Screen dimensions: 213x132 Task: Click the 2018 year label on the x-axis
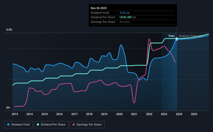coord(89,114)
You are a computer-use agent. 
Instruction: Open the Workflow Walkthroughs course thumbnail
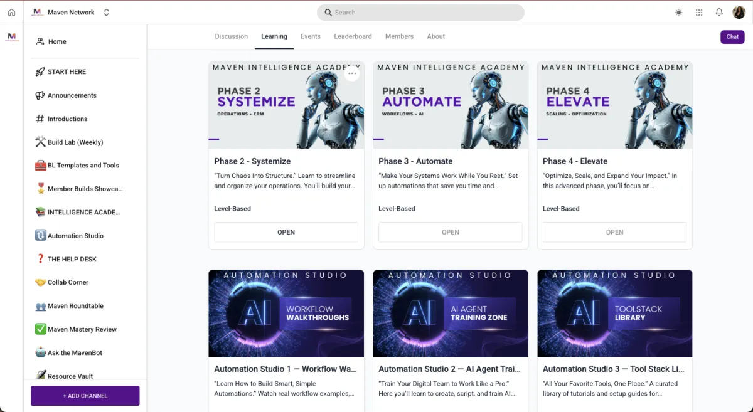tap(286, 314)
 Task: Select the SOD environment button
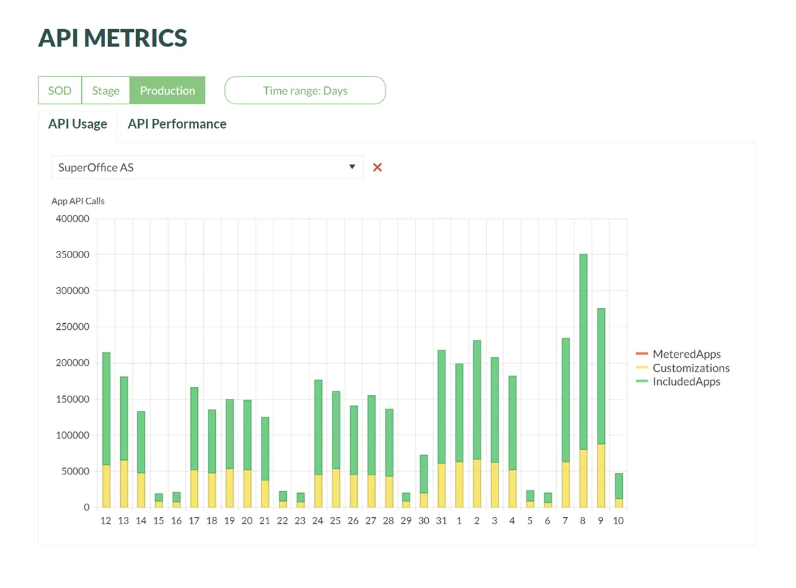[60, 91]
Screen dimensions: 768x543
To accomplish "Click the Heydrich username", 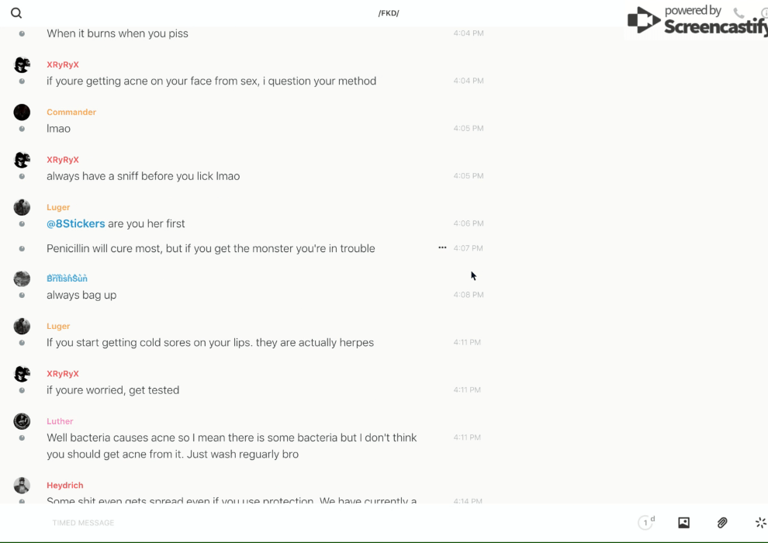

TASK REQUIREMENTS - Word-for-word transcript, pictures excluded: copy all the material above.

THE ANSWER -
Screen dimensions: 213x132 Task: Click the 2018 year label on the x-axis
coord(89,114)
You are a computer-use agent. 
Instruction: Open the Workflow Walkthroughs course thumbnail
tap(286, 314)
 Task: Select the SOD environment button
[60, 91]
Screen dimensions: 768x543
To accomplish "Click the Heydrich username", 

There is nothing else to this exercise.